Paradiso e Inferno non sono assolutamente luoghi distinti

Strane coincidenze nelle nostre vite. Accade di pensare a qualcuno e il giorno dopo apprendere che, proprio nel giorno in cui pensavi a quella persona, quella persona è morta.

E’ accaduto così a me in questi giorni per Flavio Bucci, stroncato ieri da un infarto, certo non inaspettato visto la vita disperata che lui stesso aveva raccontato tempo fa in un’intervista. Sperperato tutto in donne fumo alcool e cocaina, sino a dover vivere in una casa famiglia, con tre camicie , due paia di pantaloni e un paio di scarpe nell’armadio.

Non credo sia questo l’arrivare alla vecchiaia spogliandosi di tutto.

Ma è proprio per la forza di questa sua disperazione che mi piaceva questo attore. Una disperazione che sentivo addosso guardandolo, la stessa che si prova nella “leggenda del santo bevitore,” di Joseph Roth, un altro uomo che ha fatto dell’alcool il suo destino.

Sono sempre stata attratta dai disperati, un’attrazione che mi faceva prendere subito le debite distanze incontrandoli nella realtà della vita, una distanza salutare che non mi impediva però di voler incontrare e conoscere  l’attrazione di quello sguardo, occhi grandi neri e profondi, molto simili a quelli di molti animali, occhi di carbone acceso, forse porte dell’inferno che lì dentro vive.

Del resto sappiamo bene che la Follia è la sorella – disperata – della Poesia.

Bucci, Roth, Hemingway e molti altri grandi bevitori, “nutriti di grazia e sensibilità, feriti da un immenso dolore” scrive Eugenio Borgna, che di queste vette e precipizi sa raccontare.

E’ il dolore che ci fa umani.

Prima o poi ognuno di noi ne incontra l’enigma: ostacolo e trampolino per un lancio nell’invisibile della Vita, soglia che fa la differenza tra chi vuole incontrarlo il dolore e chi invece vuole sfuggirlo.

Le lacrime salgono al cielo, scrive Rilke , ma forse si dimentica di aggiungere che non tutte le lacrime ce la fanno a salire al cielo, molte, forse le più pesanti, ricadono nel grande mare del dolore che chiede vittime, perchè – scrive ancora Rilke – paradiso e inferno non sono assolutamente luoghi distinti.

Come ben racconta Roth nel suo testamento spirituale che è la leggenda del santo bevitore , bevitori e santi siamo tutti noi, quel che conta è l’aspirare a saldare il debito con la Vita, ben sapendo che quel debito non sarà mai sanabile perchè non c’è meta, ma solo il passo. la Terra è sempre solo promessa.

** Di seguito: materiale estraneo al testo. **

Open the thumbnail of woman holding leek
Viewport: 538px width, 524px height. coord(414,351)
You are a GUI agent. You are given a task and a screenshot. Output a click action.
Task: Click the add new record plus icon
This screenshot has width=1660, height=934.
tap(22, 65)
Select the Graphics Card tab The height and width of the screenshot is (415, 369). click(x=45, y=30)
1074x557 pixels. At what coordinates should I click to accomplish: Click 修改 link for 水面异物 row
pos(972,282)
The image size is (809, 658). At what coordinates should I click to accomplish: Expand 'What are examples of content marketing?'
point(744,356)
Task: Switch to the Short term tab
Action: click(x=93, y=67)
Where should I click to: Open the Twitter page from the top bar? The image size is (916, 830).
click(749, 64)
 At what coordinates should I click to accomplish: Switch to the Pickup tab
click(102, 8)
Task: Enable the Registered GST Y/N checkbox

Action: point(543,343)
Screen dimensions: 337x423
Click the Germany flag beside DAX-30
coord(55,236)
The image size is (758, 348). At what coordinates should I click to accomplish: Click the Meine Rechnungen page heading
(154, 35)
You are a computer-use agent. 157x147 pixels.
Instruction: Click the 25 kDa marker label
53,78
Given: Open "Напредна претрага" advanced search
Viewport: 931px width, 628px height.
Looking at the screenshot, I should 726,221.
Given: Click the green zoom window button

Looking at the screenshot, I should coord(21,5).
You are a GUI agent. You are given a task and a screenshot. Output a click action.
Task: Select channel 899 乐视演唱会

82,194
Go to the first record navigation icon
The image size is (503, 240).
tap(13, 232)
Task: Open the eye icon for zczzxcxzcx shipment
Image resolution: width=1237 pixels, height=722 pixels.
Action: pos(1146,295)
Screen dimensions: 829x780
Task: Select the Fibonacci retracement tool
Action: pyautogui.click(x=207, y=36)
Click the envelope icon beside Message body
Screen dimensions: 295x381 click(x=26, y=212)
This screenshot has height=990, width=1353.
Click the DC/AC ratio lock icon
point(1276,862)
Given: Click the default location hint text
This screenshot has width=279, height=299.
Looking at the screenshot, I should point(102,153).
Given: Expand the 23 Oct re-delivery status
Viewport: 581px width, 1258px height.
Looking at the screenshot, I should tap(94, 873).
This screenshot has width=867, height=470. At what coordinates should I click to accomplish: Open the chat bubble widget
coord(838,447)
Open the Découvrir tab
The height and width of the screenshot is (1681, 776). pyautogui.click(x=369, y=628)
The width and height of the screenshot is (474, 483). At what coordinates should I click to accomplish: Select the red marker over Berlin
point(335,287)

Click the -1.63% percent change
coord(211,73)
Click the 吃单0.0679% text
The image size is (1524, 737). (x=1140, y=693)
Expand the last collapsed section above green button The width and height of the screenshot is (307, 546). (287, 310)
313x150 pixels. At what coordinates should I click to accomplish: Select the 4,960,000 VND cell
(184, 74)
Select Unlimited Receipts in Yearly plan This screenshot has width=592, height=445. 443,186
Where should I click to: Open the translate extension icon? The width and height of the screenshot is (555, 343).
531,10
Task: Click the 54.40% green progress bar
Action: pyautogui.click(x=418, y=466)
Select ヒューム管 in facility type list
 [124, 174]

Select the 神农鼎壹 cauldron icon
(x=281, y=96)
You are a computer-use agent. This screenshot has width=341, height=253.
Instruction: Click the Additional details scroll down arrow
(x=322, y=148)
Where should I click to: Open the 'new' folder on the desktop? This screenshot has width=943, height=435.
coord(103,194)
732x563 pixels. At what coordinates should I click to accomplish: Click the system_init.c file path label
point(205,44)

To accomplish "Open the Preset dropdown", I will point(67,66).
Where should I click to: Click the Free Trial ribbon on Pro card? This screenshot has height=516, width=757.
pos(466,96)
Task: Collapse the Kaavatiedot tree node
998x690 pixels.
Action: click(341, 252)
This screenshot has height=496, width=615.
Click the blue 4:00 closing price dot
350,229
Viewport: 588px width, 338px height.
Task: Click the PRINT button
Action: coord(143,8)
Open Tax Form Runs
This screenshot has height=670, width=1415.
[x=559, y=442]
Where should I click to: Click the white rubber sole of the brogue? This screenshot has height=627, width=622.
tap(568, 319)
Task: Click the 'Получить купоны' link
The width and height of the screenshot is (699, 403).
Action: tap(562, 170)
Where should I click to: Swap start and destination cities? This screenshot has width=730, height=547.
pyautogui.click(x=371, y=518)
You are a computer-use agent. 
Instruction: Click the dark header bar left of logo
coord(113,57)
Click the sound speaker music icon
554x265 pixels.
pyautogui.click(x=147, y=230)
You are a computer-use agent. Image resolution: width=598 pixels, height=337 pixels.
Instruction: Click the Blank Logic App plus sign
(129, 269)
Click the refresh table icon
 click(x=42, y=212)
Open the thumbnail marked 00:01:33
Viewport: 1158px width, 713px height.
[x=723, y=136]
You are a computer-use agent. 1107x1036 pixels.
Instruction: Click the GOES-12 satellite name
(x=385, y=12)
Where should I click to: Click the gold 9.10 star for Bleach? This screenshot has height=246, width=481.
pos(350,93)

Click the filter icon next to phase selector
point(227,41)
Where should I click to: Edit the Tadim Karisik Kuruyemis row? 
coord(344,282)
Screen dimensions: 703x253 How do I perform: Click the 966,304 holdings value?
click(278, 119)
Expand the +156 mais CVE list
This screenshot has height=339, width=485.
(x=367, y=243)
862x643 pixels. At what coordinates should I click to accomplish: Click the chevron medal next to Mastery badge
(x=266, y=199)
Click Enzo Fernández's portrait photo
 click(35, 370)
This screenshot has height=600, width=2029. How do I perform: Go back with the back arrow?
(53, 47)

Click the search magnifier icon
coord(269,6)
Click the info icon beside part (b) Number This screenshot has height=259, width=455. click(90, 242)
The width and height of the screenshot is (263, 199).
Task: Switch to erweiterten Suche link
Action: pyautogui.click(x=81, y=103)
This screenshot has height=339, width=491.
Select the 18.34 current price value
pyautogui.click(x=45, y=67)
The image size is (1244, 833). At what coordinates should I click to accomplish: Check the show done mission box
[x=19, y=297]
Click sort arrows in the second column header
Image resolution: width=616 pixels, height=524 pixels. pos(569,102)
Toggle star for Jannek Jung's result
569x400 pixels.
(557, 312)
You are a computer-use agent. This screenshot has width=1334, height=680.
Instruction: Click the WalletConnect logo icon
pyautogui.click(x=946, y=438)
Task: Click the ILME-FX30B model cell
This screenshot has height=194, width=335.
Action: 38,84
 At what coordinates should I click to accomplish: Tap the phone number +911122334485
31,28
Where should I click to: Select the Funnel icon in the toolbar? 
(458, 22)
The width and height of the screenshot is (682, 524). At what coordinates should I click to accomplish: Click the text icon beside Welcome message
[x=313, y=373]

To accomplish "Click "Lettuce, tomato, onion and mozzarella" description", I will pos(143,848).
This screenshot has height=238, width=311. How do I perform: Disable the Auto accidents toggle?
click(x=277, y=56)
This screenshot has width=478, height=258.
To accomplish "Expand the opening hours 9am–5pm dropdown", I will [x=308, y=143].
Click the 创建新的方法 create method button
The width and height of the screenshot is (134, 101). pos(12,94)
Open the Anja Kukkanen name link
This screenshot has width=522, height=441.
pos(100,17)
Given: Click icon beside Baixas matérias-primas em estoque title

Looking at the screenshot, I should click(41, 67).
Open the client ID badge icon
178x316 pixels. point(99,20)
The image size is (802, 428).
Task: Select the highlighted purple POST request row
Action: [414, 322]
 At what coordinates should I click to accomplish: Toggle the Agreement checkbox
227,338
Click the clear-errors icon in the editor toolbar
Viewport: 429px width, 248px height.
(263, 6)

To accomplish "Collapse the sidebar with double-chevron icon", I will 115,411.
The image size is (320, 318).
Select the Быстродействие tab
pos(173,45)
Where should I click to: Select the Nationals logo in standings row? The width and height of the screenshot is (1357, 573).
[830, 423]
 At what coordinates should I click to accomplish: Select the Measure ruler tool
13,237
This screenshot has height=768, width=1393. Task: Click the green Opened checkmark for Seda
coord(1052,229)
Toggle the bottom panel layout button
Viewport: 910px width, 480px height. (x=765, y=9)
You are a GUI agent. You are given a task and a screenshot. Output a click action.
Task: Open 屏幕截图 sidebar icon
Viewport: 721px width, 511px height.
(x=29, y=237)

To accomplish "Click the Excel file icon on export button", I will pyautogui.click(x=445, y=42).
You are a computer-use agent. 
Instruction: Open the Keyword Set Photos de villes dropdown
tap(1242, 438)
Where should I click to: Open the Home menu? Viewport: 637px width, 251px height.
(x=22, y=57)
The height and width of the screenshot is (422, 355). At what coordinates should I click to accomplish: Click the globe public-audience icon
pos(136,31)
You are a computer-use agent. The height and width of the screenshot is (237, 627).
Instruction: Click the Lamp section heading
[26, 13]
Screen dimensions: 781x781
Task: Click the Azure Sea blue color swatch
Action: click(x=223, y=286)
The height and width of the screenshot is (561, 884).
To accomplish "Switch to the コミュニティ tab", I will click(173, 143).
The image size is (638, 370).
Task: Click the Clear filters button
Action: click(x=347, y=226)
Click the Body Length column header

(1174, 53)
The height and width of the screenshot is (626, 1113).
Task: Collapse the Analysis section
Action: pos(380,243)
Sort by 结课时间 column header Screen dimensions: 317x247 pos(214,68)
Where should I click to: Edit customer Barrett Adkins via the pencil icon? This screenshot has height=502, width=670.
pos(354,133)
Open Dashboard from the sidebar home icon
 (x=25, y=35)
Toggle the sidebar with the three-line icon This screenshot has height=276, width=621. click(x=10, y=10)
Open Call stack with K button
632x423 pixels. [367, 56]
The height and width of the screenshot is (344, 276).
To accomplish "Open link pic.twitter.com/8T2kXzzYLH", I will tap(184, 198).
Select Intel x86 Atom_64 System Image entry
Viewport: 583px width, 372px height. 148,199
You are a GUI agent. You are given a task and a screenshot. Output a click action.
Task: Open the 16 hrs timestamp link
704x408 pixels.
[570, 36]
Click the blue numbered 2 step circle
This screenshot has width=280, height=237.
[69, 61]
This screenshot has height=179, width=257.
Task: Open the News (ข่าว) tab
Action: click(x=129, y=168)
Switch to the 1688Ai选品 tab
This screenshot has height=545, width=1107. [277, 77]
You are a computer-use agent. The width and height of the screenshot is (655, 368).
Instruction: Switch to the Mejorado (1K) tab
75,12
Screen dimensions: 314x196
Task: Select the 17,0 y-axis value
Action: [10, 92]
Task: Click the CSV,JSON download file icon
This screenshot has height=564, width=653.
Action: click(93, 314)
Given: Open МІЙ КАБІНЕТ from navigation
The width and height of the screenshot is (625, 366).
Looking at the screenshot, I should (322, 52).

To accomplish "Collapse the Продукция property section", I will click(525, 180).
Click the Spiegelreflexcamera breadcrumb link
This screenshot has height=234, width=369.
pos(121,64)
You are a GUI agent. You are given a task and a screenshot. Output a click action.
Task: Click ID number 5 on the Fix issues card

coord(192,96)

Ma è “quel passo” che non si può rimandare a domani, è qui e ora la possibilità di salvezza e di Speranza, questa goethiana stella cadente che alcuni neuroscienziati considerano una medicina che può vincere ogni malattia, ben lontana da buonismi o sterili ottimismi. Come scrive Raimon Panikkar: la Speranza vive dell’invisibile “.

Speranza come Fiducia nella forza energetica del Mistero – di cui siamo parte costitutiva – che la psichiatria conosce, perchè conosce l’interiorità di chi sta male ed è questo il fondo e l’orizzonte della letteratura e della poesia. Di quella Parola che cura.

L’attenzione è una preghiera alle parole che diciamo e che ascoltiamo – scrive Simon Weil -. Parole che s’insinuano nelle labirintiche difese che l’essere umano  edifica, parole che poco a poco aprono i cuori alla Speranza, parole che ridanno il loro giusto posto alla dignità e alla libertà, insegnandoci cose che la normale vita quotidiana non conosceva così laceranti .

” …ciò che nei tuoi versi risuonava – sono parole che Lou Salomè scrive a Rilke, lei come analista leggeva le poesie di Rilke ai suoi pazienti – giungeva fino a loro esclusivamente in virtù di quella medesima profondità  in cui dimorano, l’uno accanto all’altro, coloro che sono toccati dalla grazia, e coloro che per malattia ne furono privati, sicchè i tuoi suoni sono percepiti come quelli della patria di cui poi spalancano le porte: perchè paradiso e inferno non sono assolutamente due luoghi distinti.”